# Thar be mold in me culture!



## Mantis House (Aug 6, 2018)

I recently bought a small vial of d. Hydei flightless flies, and after trying to make my own culture (which exploded with molt on day 4), I decided to evacuate them back in to the original vial. A little molt started to form, and I basically gave up all hope, and just let them be. The molt covered the top of the media, and I figured it was only a matter of time before they all died. When I looked at them tonight, not only did I notice that the majority of the mold was gone (I circled the remaining in yellow), there are dozens of small, maggots in the bottom (you can make out a few in the pic). 





Is mold in the culture normal? I’ve read that it is bad, but the flies never laid eggs until the mold was present. Is it a coincidence, or is that how it is supposed to work? They’ve eaten nearly all of the mold, so I feel a little better about it. The culture is three weeks old as of yesterday, so they should have been producing by now. Did they just take a little longer than normal to start multiplying?


----------



## Predatorhousepet (Aug 7, 2018)

If you made the medium correctly and added a significant number of flies to seed, getting mold after only 4 days seems unusual. How did you make the culture?

If the flies are reproducing and the mold has nearly disappeared then it seems like the culture is back on track regardless of how it started.


----------



## Mantis House (Aug 7, 2018)

@Predatorhousepet

the media is just the stuff that I bought the flies in. It saws it’s supposed to last 5 weeks, but it wasn’t going to last that long 

the stuff I made was potatoes, water, vinegar, and a pinch of yeast


----------



## MantisGirl13 (Aug 7, 2018)

I used the same recipe and the same jars as you (containers from PetSmart ff cultures, right?) I had a lot of mold problems too. I would suggest using a wider, larger jar and a lid with tissue paper ventilation. I started using different containers with more ventilation, and I also sprinkled cinnamon on the top of the medium to keep down mold. I have had no mold problems for weeks since. Try it!

Dataset records:
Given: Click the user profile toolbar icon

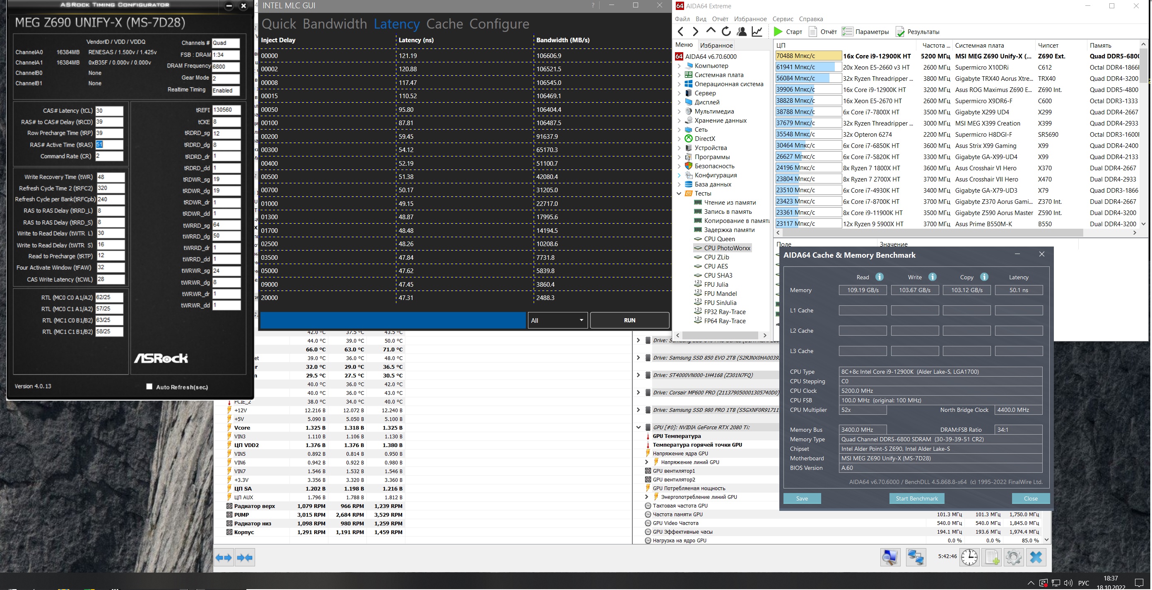Looking at the screenshot, I should pyautogui.click(x=741, y=31).

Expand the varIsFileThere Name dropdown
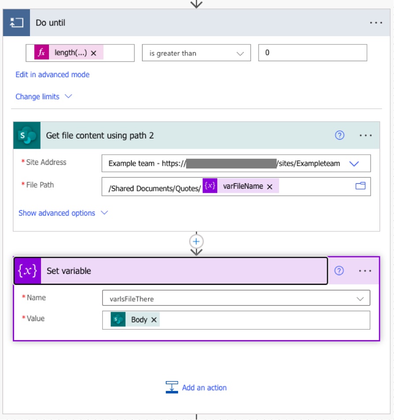tap(360, 299)
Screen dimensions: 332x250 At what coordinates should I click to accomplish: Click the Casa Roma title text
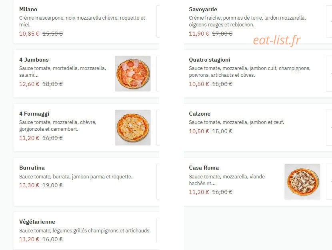click(204, 168)
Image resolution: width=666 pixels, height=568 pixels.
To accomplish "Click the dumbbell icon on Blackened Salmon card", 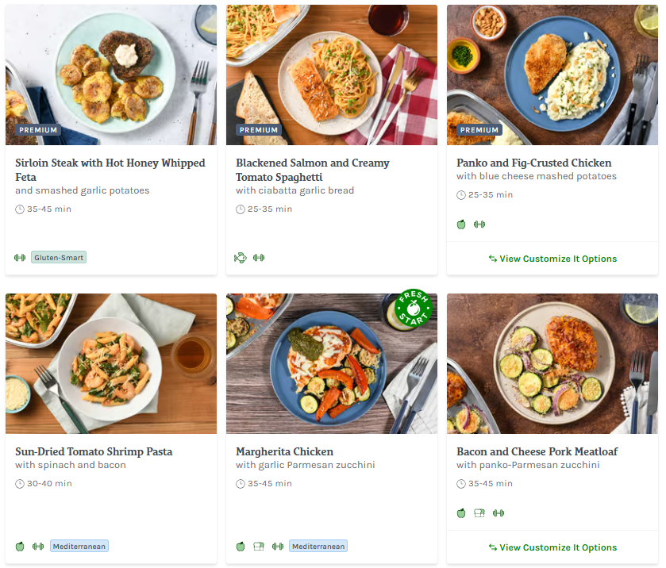I will point(259,258).
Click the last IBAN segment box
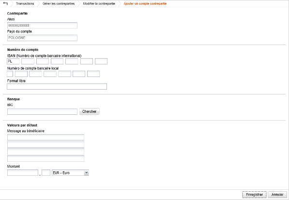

Set tasks:
(1) Do these statements agree with the thread about mold in a fruit fly culture? (a) The culture was three weeks old. (b) The homemade medium included apples. (c) MantisGirl13 put cinnamon on the medium to keep mold down. For each, answer yes or no and quote the deciding words of the thread.
(2) In the thread about mold in a fruit fly culture, what kind of lid does MantisGirl13 recommend?
(3) Carry the thread about mold in a fruit fly culture forward from its last post.

The results:
(1)
(a) Yes: "The culture is three weeks old as of yesterday"
(b) No: "the stuff I made was potatoes, water, vinegar, and a pinch of yeast"
(c) Yes: "I also sprinkled cinnamon on the top of the medium to keep down mold"

(2) A lid with tissue paper ventilation.

(3)
- MantisGirl13


----------



## Mantis House (Aug 8, 2018)

Thanks! I read a lot about the cinnamon, but I wanted to try the actual recipe first. I’ll definitely try that, since I’m planning to upgrade the small vial into a jar or something.


----------



## MantisGirl13 (Aug 8, 2018)

Good luck! Definitely use a jar with more ventilation!

- MantisGirl13


----------



## Mantis House (Aug 8, 2018)

@MantisGirl13

just out of curiosity, how big of a container can I use? There has to be a point where it is too big. Most places sell them in 32oz cups, but could they work in an even bigger cup, or would it not even be worth it?

which reminds me of my other question: when do I want to move from the vial to a jar? The maggots are climbing up the side of the vial, but there are still TONS in the media. Do I want to wait until they all become flies, or is it safe to move them now, with minimal casualties?


----------



## MantisGirl13 (Aug 9, 2018)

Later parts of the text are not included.